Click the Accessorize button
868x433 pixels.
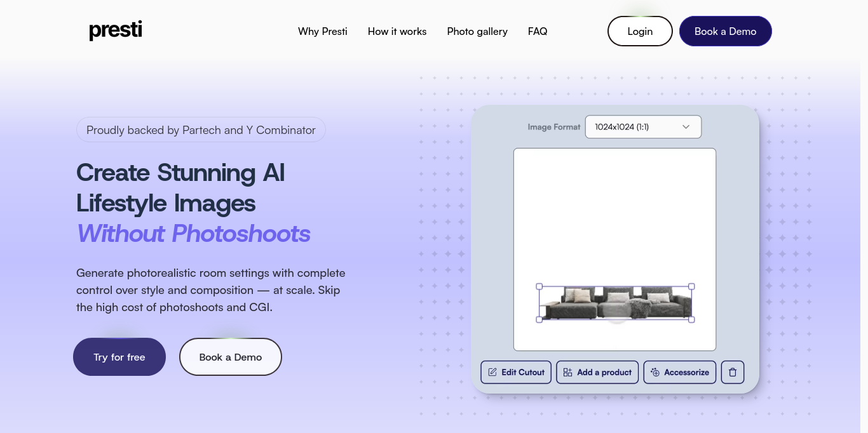click(x=679, y=372)
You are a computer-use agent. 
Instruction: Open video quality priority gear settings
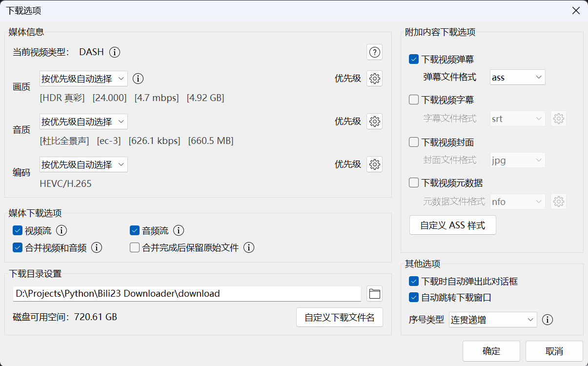(x=374, y=79)
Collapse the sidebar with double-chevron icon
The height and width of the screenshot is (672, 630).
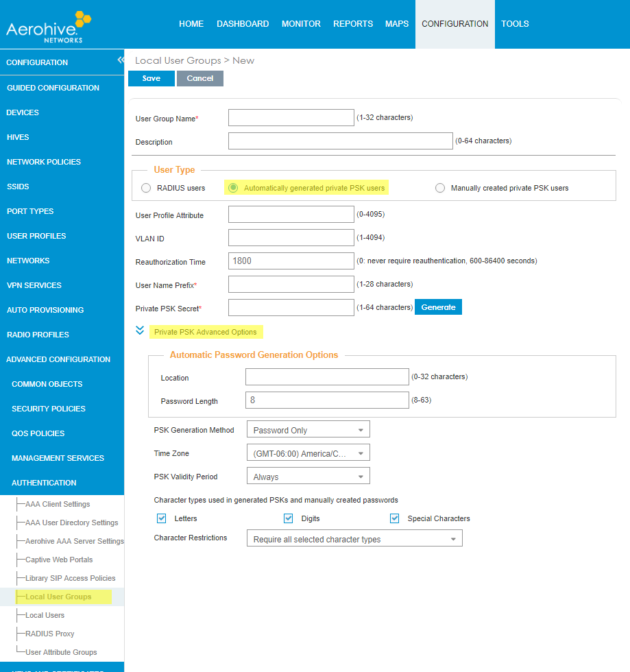(121, 60)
————————
WHAT NEEDS TO BE DONE | Write the data above out again exactly, every line of it, and exclude the pictures.

RESULT OF THE TASK |
Click the Accessorize button
868x433 pixels.
click(x=679, y=372)
You are a computer-use agent. 
Instruction: Open video quality priority gear settings
(x=374, y=79)
Collapse the sidebar with double-chevron icon
The height and width of the screenshot is (672, 630).
(121, 60)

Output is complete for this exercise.